After graduation, Storck became the first woman admitted to the Indianapolis Bar Association. She and her friend established Storck & Mason, credited as “the first woman’s law firm in Indiana” and one of the earliest in the country. On October 21, 1921, in one of the fledgling partnership’s first cases, Storck & Mason filed suit for the plaintiff, Hattie A. Storck, Adele’s sister in Marion County Circuit court. The outcome has been lost to history, but the law firm of Storck & Mason continued on for well over three decades with both partners considered “pioneer women attorneys.”
Officially, the law firm of Stork and Mason ended upon the death of “Minnie” Mason in 1955. Over the years, it had stood as a sterling example of equality, setting the stage for the emergence of numerous women-owned business nearly five decades later. Of equal note, Mason and Storck showed that it’s never too late in life to pursue your dreams.
The final woman from our group of trailblazers benefited from the others’ experience. Graduating in 1921 from the Indiana Law School, Jessie Levy eschewed the expected career “in estate planning, probate, and related tax matters,” instead gravitating towards criminal law. Her clientele included four members of the John Dillinger gang. Accused of trying to throw open “the doors of freedom to the most notorious public enemies in the Midwest,” Levy replied that her only interest was in obtaining a “fair trial,” but added, “When the time comes and I am challenged, I will have plenty to say.”
And that she did, becoming in May 1934, the first woman from Indiana admitted to practice before the United States Supreme Court. A month later, Levy became the first woman to deliver a stay of execution in Ohio. Reflecting back, she observed, “Oh, I had some pretty lurid cases in my time but I enjoyed what I was doing and found the cases challenging.” On February 1, 1951, a bill sat pending in the Indiana General Assembly with a clause allowing a husband to sell jointly-owned property without the signature of his wife.

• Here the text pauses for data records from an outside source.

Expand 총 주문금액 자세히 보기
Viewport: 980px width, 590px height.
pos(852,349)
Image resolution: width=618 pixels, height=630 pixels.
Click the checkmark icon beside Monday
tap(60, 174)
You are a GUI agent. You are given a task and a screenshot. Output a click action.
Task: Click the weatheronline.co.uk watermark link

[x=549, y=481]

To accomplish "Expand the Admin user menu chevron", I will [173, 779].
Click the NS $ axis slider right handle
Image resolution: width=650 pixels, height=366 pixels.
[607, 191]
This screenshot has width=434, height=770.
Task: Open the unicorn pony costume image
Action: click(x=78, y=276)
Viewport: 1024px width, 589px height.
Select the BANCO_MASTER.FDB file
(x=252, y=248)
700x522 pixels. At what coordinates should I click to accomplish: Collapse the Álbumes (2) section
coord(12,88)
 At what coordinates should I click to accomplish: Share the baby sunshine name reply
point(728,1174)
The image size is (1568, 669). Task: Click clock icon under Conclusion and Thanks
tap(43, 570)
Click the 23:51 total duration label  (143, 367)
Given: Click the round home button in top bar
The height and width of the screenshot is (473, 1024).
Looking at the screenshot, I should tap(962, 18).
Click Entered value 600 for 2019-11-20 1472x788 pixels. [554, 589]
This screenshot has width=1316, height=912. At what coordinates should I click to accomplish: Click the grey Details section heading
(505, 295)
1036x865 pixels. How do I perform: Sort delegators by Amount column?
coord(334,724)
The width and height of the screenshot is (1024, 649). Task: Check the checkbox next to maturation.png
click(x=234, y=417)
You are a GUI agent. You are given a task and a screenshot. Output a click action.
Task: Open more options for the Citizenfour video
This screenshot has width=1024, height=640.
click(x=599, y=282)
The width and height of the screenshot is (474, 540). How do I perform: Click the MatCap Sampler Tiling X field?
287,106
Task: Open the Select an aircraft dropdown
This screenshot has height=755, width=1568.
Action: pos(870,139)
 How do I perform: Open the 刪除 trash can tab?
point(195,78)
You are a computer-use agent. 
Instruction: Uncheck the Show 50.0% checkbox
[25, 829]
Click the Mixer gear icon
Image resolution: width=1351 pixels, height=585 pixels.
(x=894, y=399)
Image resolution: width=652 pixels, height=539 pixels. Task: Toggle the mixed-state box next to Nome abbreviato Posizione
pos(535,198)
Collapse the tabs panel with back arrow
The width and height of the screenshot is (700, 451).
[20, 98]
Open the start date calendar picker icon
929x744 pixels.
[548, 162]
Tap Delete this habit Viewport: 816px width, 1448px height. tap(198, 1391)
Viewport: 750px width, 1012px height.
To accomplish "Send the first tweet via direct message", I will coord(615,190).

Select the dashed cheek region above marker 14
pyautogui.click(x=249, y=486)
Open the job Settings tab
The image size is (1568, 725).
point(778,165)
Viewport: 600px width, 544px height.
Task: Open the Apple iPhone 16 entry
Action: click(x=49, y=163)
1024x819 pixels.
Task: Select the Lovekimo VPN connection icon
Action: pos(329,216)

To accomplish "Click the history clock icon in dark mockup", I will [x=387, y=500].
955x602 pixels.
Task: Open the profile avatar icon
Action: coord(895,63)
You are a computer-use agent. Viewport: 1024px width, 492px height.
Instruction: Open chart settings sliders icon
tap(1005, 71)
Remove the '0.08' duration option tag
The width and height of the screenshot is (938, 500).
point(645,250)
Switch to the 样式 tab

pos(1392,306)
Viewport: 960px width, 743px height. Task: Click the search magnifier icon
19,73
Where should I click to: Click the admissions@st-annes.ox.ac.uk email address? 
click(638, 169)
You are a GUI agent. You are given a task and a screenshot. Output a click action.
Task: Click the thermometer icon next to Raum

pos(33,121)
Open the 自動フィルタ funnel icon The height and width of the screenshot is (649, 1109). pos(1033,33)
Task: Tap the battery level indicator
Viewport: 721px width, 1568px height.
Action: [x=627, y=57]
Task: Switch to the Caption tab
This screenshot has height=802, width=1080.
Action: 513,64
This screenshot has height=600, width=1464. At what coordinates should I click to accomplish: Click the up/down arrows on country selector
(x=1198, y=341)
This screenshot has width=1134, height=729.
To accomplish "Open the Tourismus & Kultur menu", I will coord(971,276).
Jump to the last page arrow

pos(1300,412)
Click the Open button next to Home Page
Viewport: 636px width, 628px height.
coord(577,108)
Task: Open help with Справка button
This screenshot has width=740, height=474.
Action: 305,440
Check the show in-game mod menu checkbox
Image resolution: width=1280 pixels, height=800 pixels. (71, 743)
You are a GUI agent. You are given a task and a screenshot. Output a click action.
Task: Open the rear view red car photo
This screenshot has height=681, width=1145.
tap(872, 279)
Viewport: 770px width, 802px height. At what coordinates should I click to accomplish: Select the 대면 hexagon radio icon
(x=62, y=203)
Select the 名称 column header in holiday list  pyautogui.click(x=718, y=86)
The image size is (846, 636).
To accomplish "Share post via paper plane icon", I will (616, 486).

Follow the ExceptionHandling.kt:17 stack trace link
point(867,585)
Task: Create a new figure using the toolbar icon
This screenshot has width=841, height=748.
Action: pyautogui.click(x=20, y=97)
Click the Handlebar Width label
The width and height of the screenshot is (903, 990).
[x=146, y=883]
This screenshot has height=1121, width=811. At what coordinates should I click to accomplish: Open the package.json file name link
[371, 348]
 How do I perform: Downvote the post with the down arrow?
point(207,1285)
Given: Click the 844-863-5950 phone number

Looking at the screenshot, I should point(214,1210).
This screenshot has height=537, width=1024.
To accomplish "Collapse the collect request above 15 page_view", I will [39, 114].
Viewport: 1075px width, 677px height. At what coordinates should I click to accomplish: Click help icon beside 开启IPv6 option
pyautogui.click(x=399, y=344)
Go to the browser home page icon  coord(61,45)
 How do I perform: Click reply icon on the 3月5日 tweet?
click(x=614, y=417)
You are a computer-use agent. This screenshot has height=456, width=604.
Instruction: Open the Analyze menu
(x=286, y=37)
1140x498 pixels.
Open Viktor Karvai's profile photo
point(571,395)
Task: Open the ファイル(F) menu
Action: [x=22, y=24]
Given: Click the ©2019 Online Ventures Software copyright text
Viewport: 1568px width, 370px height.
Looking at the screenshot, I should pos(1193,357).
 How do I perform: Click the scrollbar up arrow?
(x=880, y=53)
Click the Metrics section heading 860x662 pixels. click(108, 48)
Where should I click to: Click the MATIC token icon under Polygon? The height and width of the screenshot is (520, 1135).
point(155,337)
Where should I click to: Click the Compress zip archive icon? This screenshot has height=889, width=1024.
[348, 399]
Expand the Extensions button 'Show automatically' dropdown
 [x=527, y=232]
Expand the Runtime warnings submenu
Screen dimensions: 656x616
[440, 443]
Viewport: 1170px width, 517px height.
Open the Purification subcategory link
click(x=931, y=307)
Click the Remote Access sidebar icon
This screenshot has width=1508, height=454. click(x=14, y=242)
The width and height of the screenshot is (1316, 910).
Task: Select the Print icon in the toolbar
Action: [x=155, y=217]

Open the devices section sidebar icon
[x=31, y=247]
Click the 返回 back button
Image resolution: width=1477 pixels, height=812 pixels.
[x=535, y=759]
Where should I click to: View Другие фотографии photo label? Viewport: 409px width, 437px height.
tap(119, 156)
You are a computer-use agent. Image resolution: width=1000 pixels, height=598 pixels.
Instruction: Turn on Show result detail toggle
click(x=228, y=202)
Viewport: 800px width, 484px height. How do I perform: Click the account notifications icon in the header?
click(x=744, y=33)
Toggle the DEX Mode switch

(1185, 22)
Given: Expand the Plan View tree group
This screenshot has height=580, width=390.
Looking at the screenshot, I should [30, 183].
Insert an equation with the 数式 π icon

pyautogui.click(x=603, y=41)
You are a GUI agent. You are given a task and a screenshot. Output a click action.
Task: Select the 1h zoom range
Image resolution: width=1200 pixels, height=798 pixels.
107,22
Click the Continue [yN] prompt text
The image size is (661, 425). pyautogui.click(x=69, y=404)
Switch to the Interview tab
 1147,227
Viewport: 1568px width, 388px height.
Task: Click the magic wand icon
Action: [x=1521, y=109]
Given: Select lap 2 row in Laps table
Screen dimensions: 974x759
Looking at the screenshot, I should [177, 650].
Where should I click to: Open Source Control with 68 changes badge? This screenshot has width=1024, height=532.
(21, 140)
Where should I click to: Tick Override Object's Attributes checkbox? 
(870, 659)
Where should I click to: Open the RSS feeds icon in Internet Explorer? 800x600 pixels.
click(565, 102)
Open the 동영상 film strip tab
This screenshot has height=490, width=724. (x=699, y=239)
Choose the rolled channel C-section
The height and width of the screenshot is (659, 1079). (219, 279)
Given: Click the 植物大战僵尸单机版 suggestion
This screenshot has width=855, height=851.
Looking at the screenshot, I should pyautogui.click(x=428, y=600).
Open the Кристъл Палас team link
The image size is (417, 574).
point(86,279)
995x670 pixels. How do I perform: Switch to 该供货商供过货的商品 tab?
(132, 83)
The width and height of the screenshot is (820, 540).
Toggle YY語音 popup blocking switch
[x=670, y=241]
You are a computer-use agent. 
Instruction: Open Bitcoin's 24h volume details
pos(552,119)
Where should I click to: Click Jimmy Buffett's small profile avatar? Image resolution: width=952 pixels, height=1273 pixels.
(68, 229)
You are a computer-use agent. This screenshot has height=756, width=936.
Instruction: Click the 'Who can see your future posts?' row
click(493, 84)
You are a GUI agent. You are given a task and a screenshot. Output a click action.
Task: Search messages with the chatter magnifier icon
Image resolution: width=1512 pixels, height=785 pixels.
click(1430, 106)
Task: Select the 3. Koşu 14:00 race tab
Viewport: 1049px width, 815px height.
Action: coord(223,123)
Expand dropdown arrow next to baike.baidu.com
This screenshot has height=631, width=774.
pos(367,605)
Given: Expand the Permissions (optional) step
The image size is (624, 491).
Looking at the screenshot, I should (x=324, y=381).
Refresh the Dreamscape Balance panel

Contending that the proposed bill would make it easier for one spouse to cheat the other, Levy led a referendum for an amendment requiring the signatures of both spouses.
In 1971, after a half century practicing law and presiding over every Marion County court as either a special judge or judge pro tem, Levy would be honored by the Indianapolis Bar Association. When an Indianapolis Star reporter observed that fifty years in practice qualified her as a senior citizen, Jessie protested, “But I still feel young,” and then excused herself for a scheduled court appearance.
These six exceptional women epitomized the advice given by the late Justice Ruth Bader Ginsburg, who in 2015 told a group of young women at Harvard University: “Fight for the things that you care about, but do it in a way that will lead others to join you.” While the 19th Amendment increased women’s agency, it did not eliminate discrimination against them. Women still had to navigate a maze of state laws meant to keep them from exercising their rights. This is where the six Hoosier women made their most lasting contributions; each opposed discriminatory practices and laws restricting women’s access to the courtroom and the office. In the 1926 words of Eleanor P. Barker, “Women in Indiana have done more for politics and received less at the hands of politicians than the women of any other state.”